··· Information supplied

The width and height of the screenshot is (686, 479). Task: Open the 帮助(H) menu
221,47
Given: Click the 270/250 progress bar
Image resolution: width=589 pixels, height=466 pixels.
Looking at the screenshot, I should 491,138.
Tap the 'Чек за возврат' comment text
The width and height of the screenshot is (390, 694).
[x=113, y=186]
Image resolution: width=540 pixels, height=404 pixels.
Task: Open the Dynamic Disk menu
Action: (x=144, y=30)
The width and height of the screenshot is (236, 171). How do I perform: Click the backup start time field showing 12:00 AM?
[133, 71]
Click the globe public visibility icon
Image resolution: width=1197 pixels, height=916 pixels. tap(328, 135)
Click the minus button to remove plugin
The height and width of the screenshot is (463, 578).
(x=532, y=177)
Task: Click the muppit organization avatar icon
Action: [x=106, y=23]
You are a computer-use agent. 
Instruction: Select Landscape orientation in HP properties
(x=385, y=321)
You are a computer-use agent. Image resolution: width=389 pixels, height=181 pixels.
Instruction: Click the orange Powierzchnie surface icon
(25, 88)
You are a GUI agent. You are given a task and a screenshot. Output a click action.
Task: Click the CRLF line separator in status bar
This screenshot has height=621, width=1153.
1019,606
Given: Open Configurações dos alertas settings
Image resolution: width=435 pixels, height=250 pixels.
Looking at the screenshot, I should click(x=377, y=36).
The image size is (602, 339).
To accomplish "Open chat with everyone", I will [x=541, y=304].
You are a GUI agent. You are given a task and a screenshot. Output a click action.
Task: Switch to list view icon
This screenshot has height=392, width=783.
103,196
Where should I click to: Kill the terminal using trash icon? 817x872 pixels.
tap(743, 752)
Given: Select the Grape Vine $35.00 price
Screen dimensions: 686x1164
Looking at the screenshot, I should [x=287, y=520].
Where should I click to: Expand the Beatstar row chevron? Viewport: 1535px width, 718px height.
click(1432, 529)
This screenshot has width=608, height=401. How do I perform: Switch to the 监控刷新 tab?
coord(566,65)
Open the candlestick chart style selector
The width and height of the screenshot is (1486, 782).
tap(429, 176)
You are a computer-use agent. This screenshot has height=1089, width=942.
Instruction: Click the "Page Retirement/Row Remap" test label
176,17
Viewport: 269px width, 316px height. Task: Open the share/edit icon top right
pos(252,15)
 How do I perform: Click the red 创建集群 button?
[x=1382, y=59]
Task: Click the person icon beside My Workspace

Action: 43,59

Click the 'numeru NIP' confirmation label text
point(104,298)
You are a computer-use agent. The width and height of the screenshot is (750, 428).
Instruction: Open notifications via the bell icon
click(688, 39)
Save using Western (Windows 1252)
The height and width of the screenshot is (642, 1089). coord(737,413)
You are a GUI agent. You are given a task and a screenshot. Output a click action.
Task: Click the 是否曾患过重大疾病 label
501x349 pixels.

······

Please pick out and copy every line in the records that contains the word "perform". Case counts.

Answer to this exercise |
The width and height of the screenshot is (236, 171). How do I perform: Click the backup start time field showing 12:00 AM?
This screenshot has width=608, height=401. How do I perform: Switch to the 监控刷新 tab?
 How do I perform: Click the red 创建集群 button?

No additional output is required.